Ученые мужи безостановочно спорили о внутреннем смысле сцен терзания хищниками оленух, козлов и лошадей, являвшихся одной из любимых тем золотых и бронзовых изделий скифов.
— Основные темы всех изображений, как известно, — борьба и победа.
— На самом деле главное — семантика сцены терзания. На конференции, о коей идет речь, рассматривались астрономический аспект, тотемический, магический; разумеется, говорили и о реально наблюденных моментах, но они, как мы с вами понимаем, дело десятое.
К вечеру меня замутило от этого терзания, будь оно неладно, от исполнителей, золотых дел мастеров, от заказчиков-живодеров и от соседей по купе.
Когда я рассказала Наумову — посмеиваясь, пожаловалась — о своем трепете перед бесконечными спорами наученных работников о сценах заедания, раздирания когтями и проч., он выслушал меня без улыбки.
— Стало быть, в людях проснулось ветхозаветное сознание древних кочевников. Мало ли их было в двадцатом веке, сцен терзания? От Освенцима до Магадана. Сцена терзания России партийными работниками. Платиновая бляшка с инкрустациями из якутских бриллиантов. Автор неизвестен. И то ли еще будет. Терзание множится, силы сякнут. Еще и до комсомольских работников дело дойдет, эти вовсе без стыда и совести, отцы их хоть в собственное вранье истово верили, а эти лжецы лукавые, врожденные. Терзание Руси комсомольскими работниками — подходящий сюжет для диадемы или гребня содержанки либо жуткой жены.
Сбежав от спорщиков ужинать в вагон-ресторан, я заказала яичницу, ковырялась в ней вилкою; тут подсел ко мне странный дяденька в летах, полумонголоид, полускиф, говорящий с таким акцентом, что казалось — он его только что изобрел и репетирует для фильма.
В руках держал он нарды в инкрустированной, подобно шахматной, доске.
— Твоя играет? — обратился он ко мне. — Моя играет.

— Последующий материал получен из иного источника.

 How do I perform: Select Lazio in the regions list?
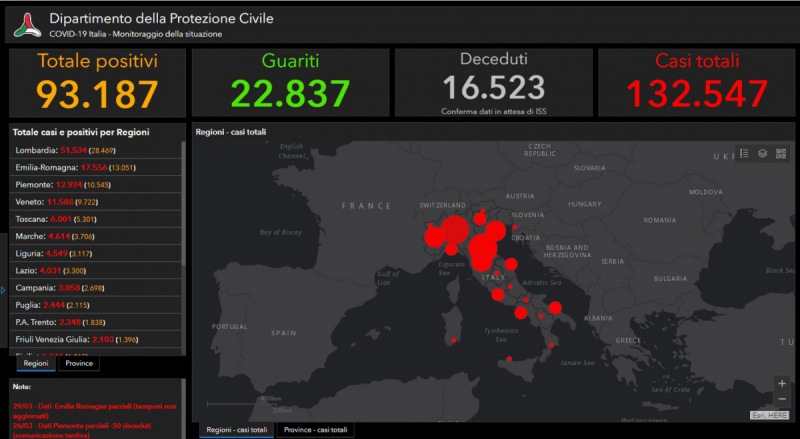[x=52, y=270]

Ничья вагоне не может играть.
— Играю, — отвечала я.
— Играй твоя-моя! — вскричал он.
Меня научили играть в нарды тувинские мальчики. “Ду, исся”. — “Ек, пендж”. Им нравилось, как я кричу в полном счастье: “Чок чогар!” Они вскрикивали, передразнивая меня: “Шеш беш, Алтын-кыс!”
Проиграв ему для приличия — хотя играл он хорошо, — я вернулась в купе. По счастью, археологи выходили мне навстречу в тамбур покурить.
Девушка с перевязанной рукой допивала чай; мы разговорились.
— Меня Грач домой в Ленинград отправил, — пожаловалась она. — Я руку повредила. Правую. А я у него в отряде художницей была. Так что придется мне ему осенью кроки и обмеры в городе сдавать.
Не было такой художницы ни в нашем отряде, ни в соседних. Задав самозванке пару наводящих вопросов, я выяснила, что отряд был мой, но тот, да не тот, время и место вроде бы совпадали, а действующие лица — не вполне. Мою подружку она помнила, например; помнила Трофимова, Витю, повариху… вот только ее повариху звали Лена, а мою — Лора.
Всплыли в памяти моей слова торговца кошками о ветвящихся мирах; неужели же и это его вранье было правдой?!